1 all loops in your code have a Wait ms with an appropriate time (even 0ms is better than nothing)

2 limit transparent graphical objects on your panel

3 do not overlap objects.

Note also that raw processor speed is anyway not a measure of system performance with LabVIEW.. if doing a lot of array manipulations, poor labview code will require more and more contiguous memory, and calls to the LV memory manager drastically affect performance.

Read the Labview performance and Optimization App note for further info.

Neville.

Not updating more than 5 times a second isn't an option. It needs to be 17Hz on most systems, no if ands or buts about it. The reasoning is too complicated to get into here. I'm going to try the defer panel updates property and see how that works out.

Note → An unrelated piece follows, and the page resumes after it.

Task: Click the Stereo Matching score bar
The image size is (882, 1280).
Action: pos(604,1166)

1. All my loops have a wait of either 0 or 1ms. The 0ms is for user events that I don't want to miss on even the slowest machine.

2. Working on this one. Removing the transparent objects has been tuff. I'm forcing myself to revamp the whole setup to have more uniformity.

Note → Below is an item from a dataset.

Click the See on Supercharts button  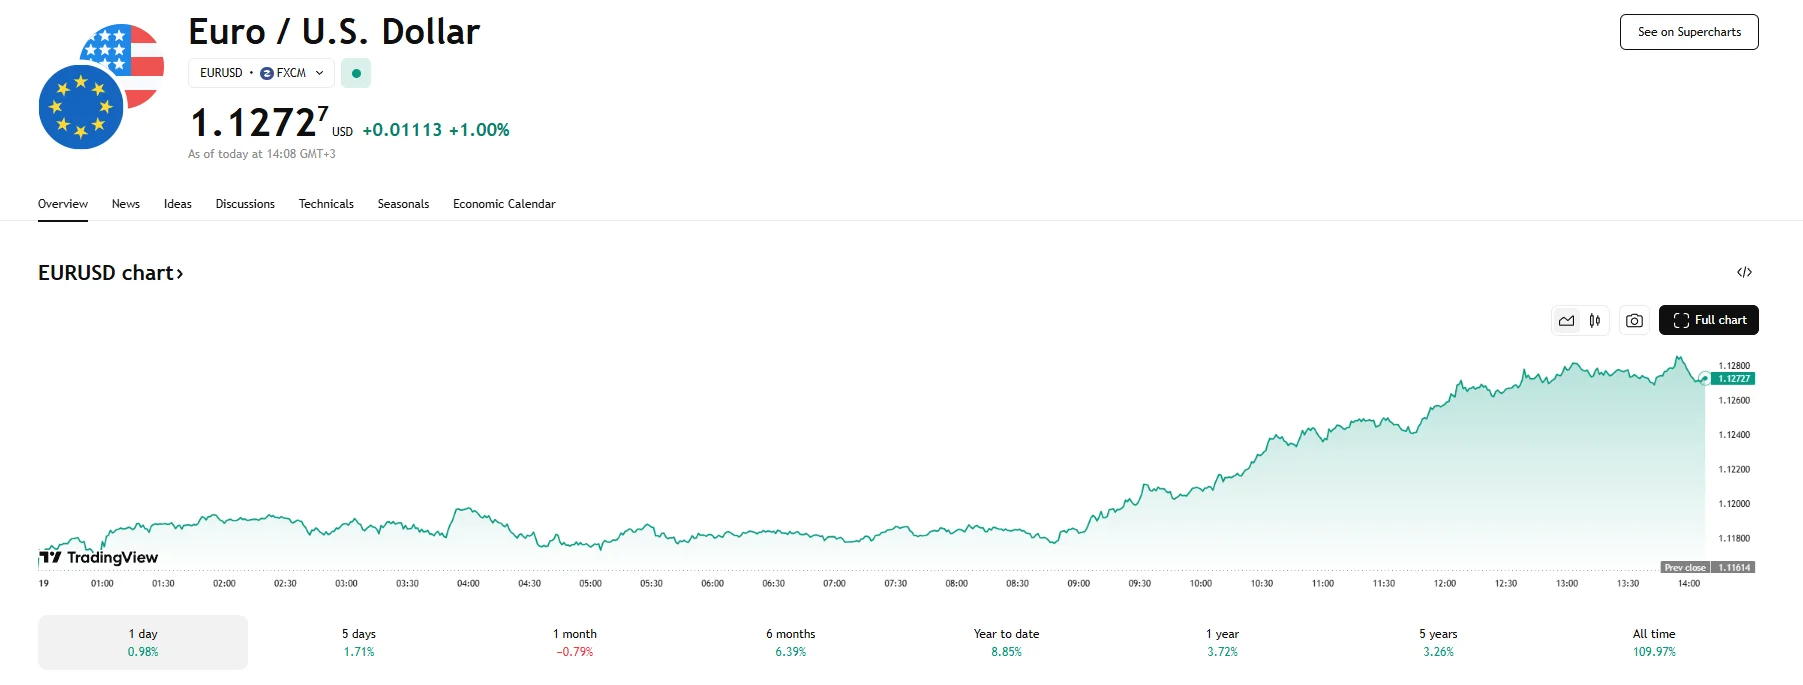tap(1689, 32)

3. When you say overlap, do you mean their rectangles made by their extreme edge or can they overlap so long as the moving parts don't overlap?

I did some more thinking (yes, I do this from time to time) and I thought of a better way to do what I want. It'll just measure how long it takes to exicute the loop that updates the GUI. The queue also works well as a measure.

Is it just me or do LabView's instruments take more power than even most ActiveX components? Are the newer instruments more code efficient than the classical? I didn't think they would be but apparently the newer charts/graphs are better than the classical on my machine. Maybe NI is getting better with how they write these instruments? One can only hope they aren't relying on faster machines to operate simple legacy software/hardware... I hate code bloat!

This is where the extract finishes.